* **WHAT IS NEEDED**
The answer should be a single number: how many lines of the entries below hold the word "Open".

(Stored records)
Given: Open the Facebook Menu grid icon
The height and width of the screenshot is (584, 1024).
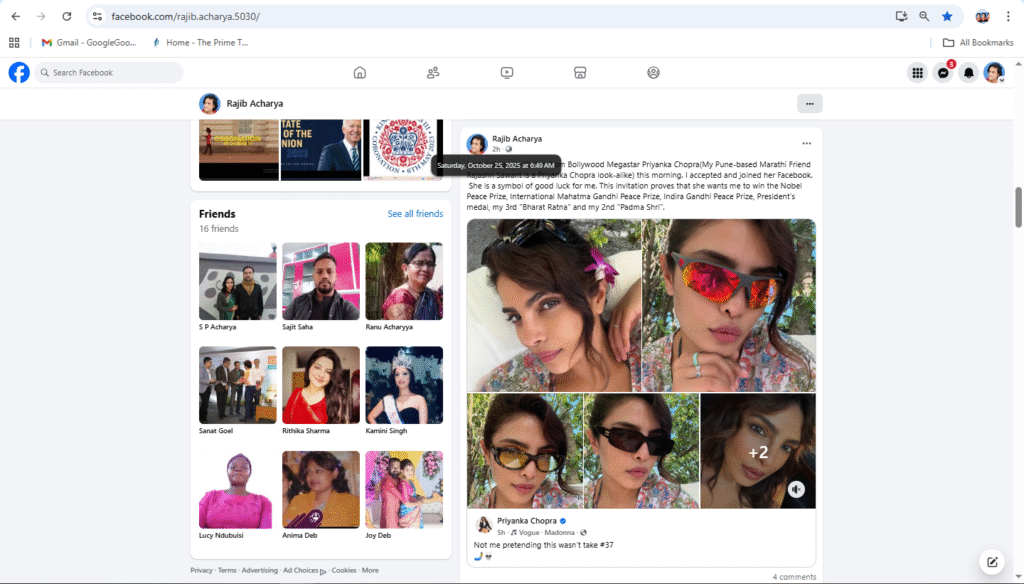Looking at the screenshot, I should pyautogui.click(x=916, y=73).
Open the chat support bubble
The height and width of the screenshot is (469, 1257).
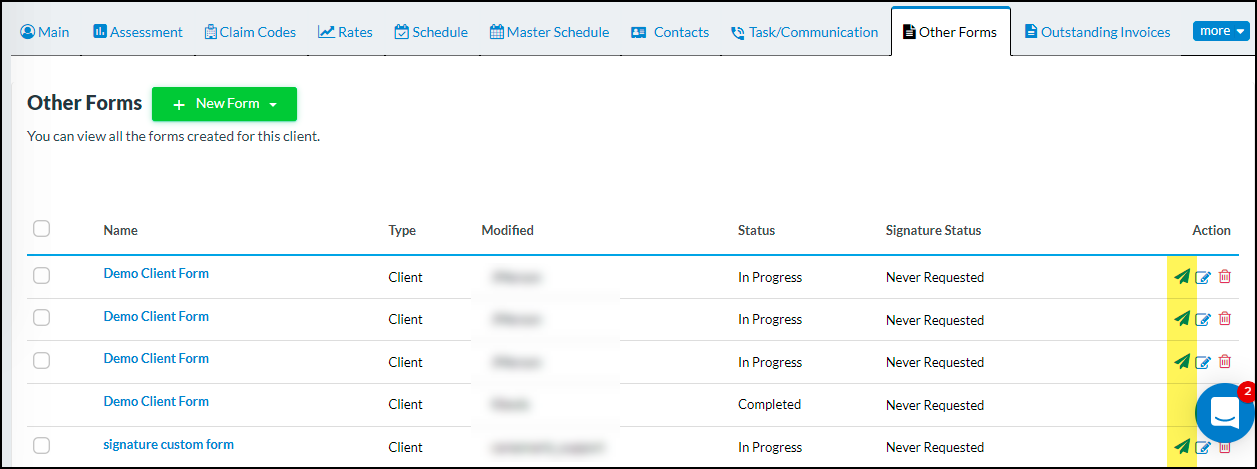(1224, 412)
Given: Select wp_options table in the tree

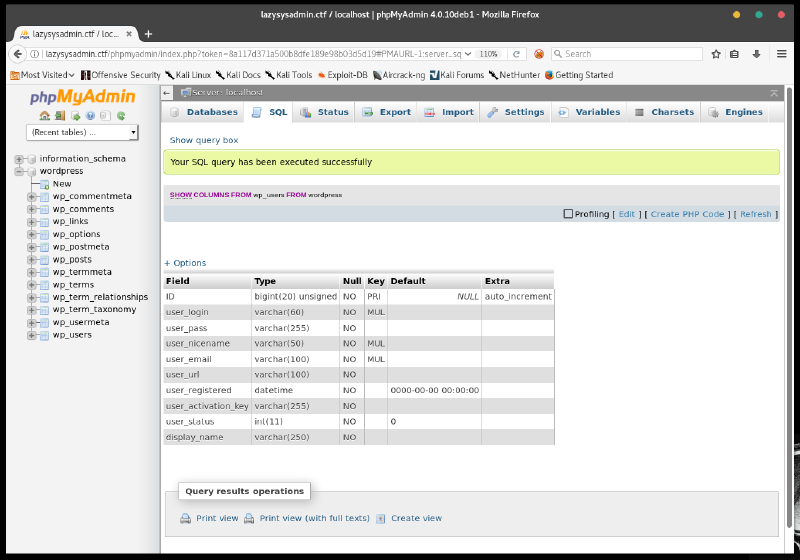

* **EXERCISE RESULT**
2